When Capital Jean-Luc Picard wants a steaming beverage in his ready room aboard the Starship Enterprise, he just utters those words. The ship’s “replicator” then assembles the necessary atoms — including those for the cup — and produces it, ready for the drinking. Picard thinks nothing of it — it’s hardly more remarkable to him than a microwave oven is to us today. Just as we now use radio waves to excite atoms and generate heat in our own kitchens (which would have been mind-blowing in the 1950s), his replicator uses some fancy energy technology that is never quite specified in Star Trek: The Next Generation to get atoms to self-assemble into food and drink.

imagesThat’s science fiction, but it’s actually not impossible. When you see an industrial 3-D printer working today, with a little poetic license you can glimpse the beginnings of something similar. A bath of liquid resin lies inert, a primordial soup. A laser begins tracing patterns in it, like lightning. Shapes form and emerge from the nutrient bath, conjured as if by magic from nothing.

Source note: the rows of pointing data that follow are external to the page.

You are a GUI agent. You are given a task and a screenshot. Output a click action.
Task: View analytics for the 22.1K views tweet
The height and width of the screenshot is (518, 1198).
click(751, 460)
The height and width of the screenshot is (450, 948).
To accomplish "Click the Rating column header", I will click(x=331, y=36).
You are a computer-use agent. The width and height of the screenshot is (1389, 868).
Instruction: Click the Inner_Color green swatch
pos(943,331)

Okay, poetic license revoked — we’re still a long way from molecular self-assembly, or at least in any useful way. A 3-D printer can only work with one material at a time, and if you want to combine materials you need to have multiple print heads or switch from one to another, like the different color cartridges in your desktop inkjet printer. We can only work at a resolution of about 50 micrometers (the thickness of a fine hair), while nature works at a thousand times finer detail, of a few tens of nanometers. And there’s nothing self-assembling about the way a 3-D printer works: it does all the assembling itself, with the brute force of a laser solidifying a powder or liquid resin, or melting plastic and spreading it down in a fine line.

But you get the point. We can imagine something, draw it on a computer, and a machine can make it real. We can push a button and an object will appear (eventually). As Arthur C. Clarke put it, “any sufficiently advanced technology is indistinguishable from magic.” This is getting close.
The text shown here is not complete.